Place the pan on a wire rack and let cool to room temperature. Remove the sides of the pan and place a serving plate on top. Turn the torte over and remove the pan bottom. Cut the torte into wedges to serve.
2 tablespoons extra virgin olive oil
1 small country bread or boule, cut into 1-inch cubes (6 cups)
Kosher salt and freshly ground black pepper
1 small clove garlic, grated
11/2 lbs ripe, meaty tomatoes, cut into 1/2-inch dice (about 3-1/2 cups)
Half an English cucumber, unpeeled, seeded and cut into 1/2-inch dice (about 1-1/2 cups)
1 red bell pepper, seeded and cut into 1-inch cubes
1 yellow bell pepper, seeded and cut into 1-inch cubes
1/2 red onion, thinly sliced
3 tablespoons chopped fresh basil
3 tablespoons chopped fresh mint
2 tablespoons capers, drained and rinsed
For the vinaigrette:
1 teaspoon grated garlic
1/2 teaspoon Dijon mustard
3 tablespoons Champagne vinegar
1/2 cup extra virgin olive oil
1/2 teaspoon kosher salt
1/4 teaspoon freshly ground black pepper
For the bread preparation:
Heat the oil in a large saute pan. Add the bread cubes and a sprinkle of salt; cook over low to medium heat, tossing frequently, for 10 minutes, or until nicely browned. Add more oil as needed.
For the vinaigrette:
Whisk all the ingredients together in a small bowl and set aside.
For the salad:
In a large bowl, mix the tomatoes, cucumber, red pepper, yellow pepper, red onion, basil, mint, and capers. Add the bread cubes and toss with the vinaigrette. Season liberally with salt and pepper. Serve, or allow the salad to sit for about half an hour for the flavors to blend.

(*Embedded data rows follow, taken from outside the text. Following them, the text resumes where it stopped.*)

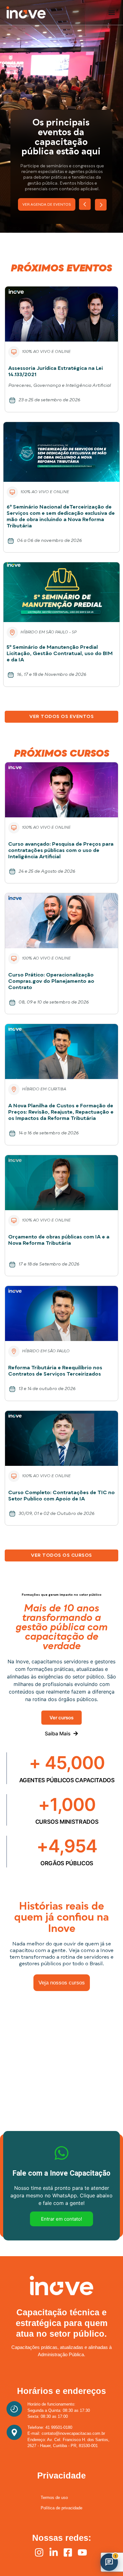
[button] (112, 12)
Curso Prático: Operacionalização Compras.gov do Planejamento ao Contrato (51, 981)
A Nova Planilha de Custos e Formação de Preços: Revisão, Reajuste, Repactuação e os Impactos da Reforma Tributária (61, 1112)
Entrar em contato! (61, 2219)
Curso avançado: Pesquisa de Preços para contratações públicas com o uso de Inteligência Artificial (61, 851)
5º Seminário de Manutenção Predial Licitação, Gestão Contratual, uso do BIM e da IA (60, 654)
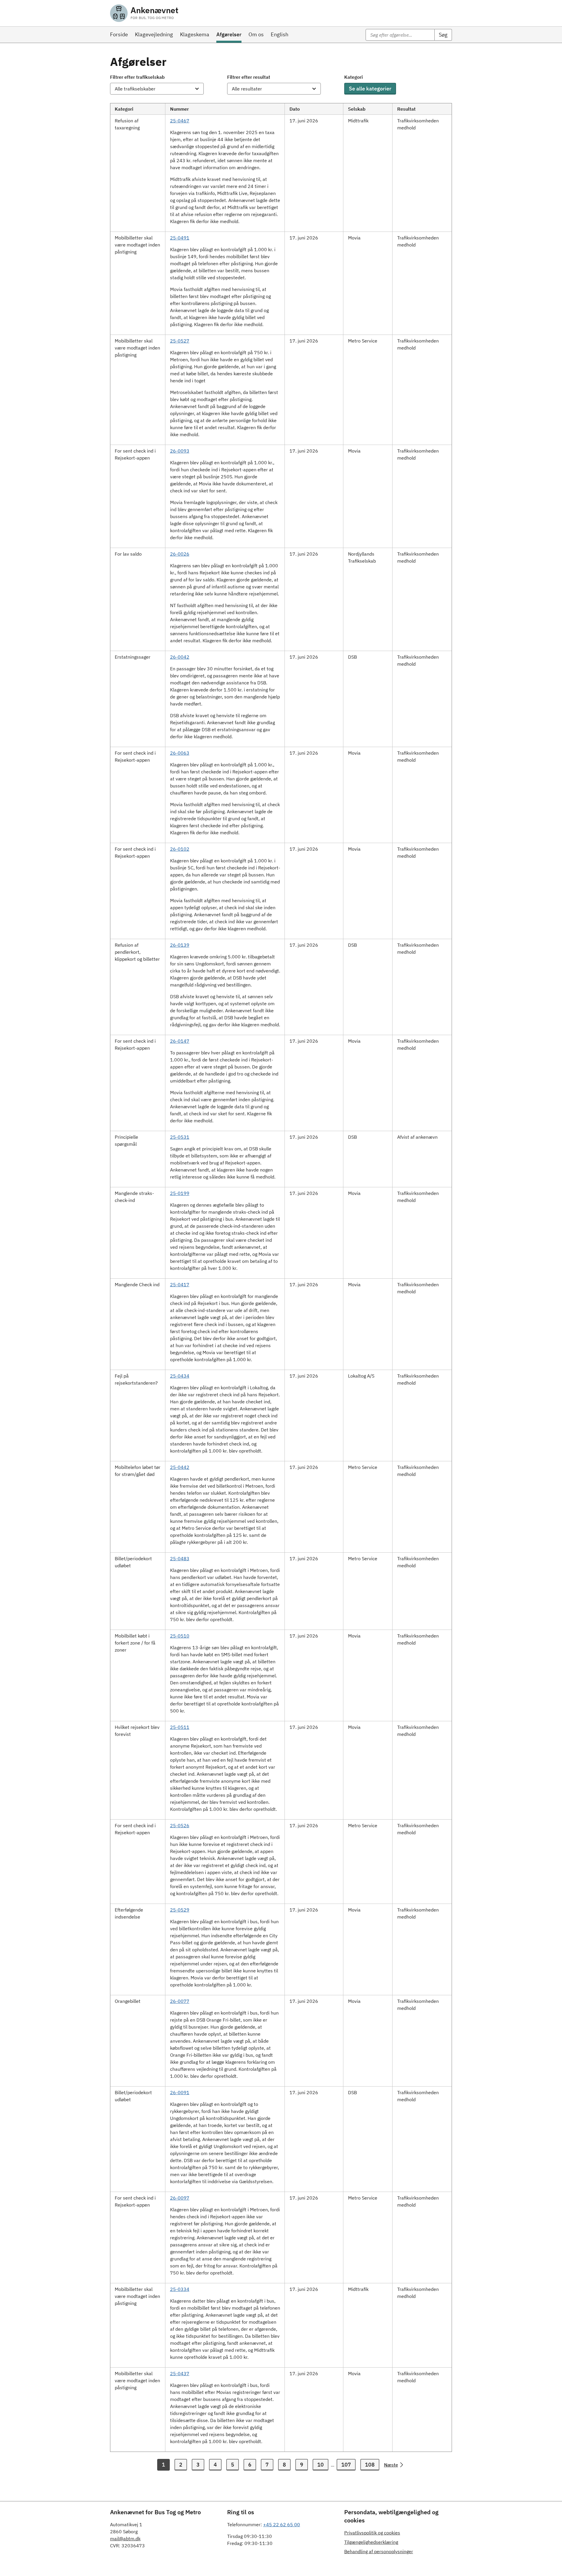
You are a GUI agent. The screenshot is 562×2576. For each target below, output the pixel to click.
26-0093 (179, 451)
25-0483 (179, 1558)
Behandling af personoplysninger (378, 2551)
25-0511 (179, 1727)
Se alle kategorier (370, 88)
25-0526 (179, 1825)
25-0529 (179, 1910)
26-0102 (179, 849)
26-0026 (179, 554)
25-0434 (179, 1376)
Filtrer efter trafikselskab (137, 77)
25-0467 (179, 121)
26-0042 (179, 657)
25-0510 (179, 1636)
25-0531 (179, 1137)
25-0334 (179, 2289)
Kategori (353, 77)
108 (370, 2464)
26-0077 (179, 2001)
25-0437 (179, 2373)
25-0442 (179, 1467)
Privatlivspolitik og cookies (372, 2533)
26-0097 (179, 2198)
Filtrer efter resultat (248, 77)
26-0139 (179, 945)
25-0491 (179, 238)
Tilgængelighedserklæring (371, 2542)
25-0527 (179, 341)
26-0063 (179, 753)
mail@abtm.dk (125, 2538)
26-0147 (179, 1041)
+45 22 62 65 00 (281, 2524)
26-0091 (179, 2092)
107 (346, 2464)
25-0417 (179, 1284)
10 (320, 2464)
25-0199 (179, 1193)
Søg (443, 34)
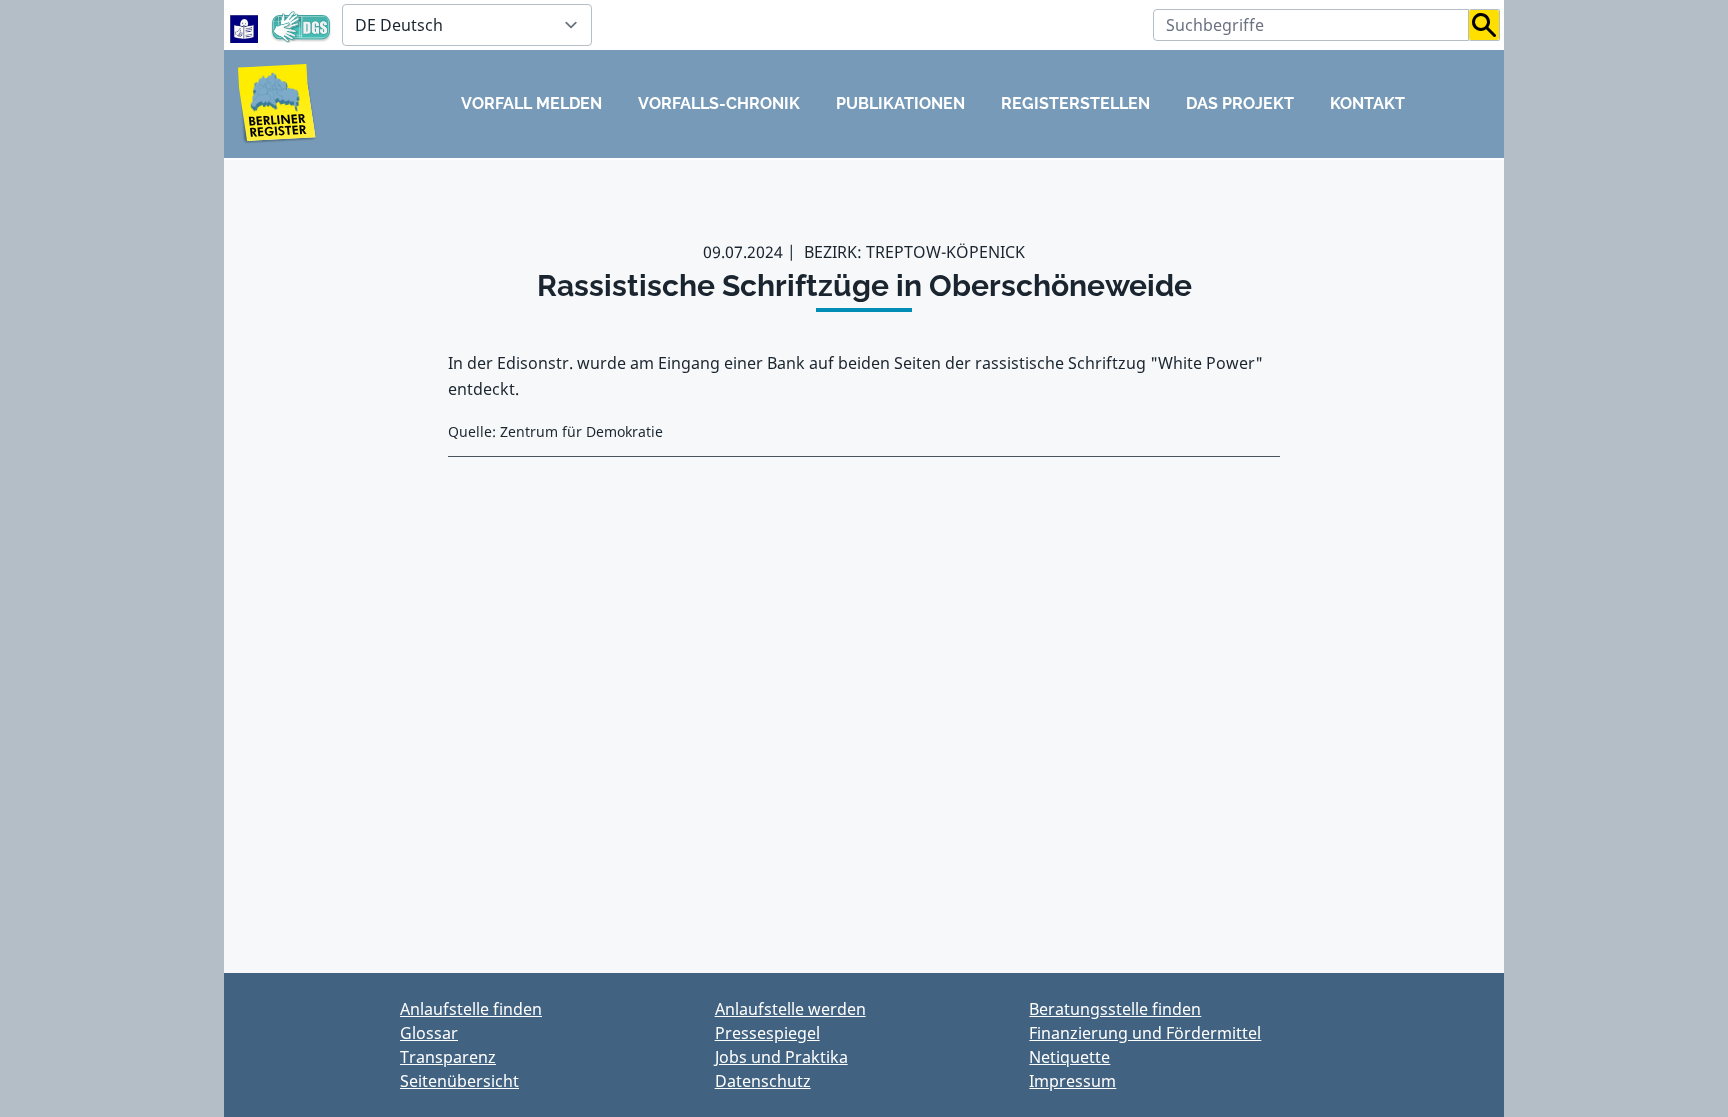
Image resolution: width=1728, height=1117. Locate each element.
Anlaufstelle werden (790, 1009)
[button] (1484, 25)
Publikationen (900, 103)
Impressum (1072, 1081)
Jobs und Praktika (781, 1057)
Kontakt (1367, 103)
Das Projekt (1240, 103)
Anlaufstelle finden (471, 1009)
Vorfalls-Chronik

Italian Style Grilled Tuna
For 2-3 servings
12 oz fresh tuna fillets (albacore and yellowfin, 1/2-inch thick, cut into serving pieces
1/2 lemon, zested
1 tablespoon chopped fresh rosemary leaves
1 tablespoon chopped flat-leaf parsley
1 clove garlic, grated
1/2 tablespoon each of coarse salt and coarse black pepper
Extra-virgin olive oil, for coating the tuna
Combine the lemon zest, herbs, garlic, salt and pepper in a small bowl.
Drizzle olive oil over the tuna fillet and rub the herb and garlic mixture into the fish, coating evenly on all sides. Let stand 10 minutes.
Heat an outdoor grill or a stovetop grill pan.
Grill tuna steaks 4-5 minutes on each side over medium-high heat. Serve with the salad.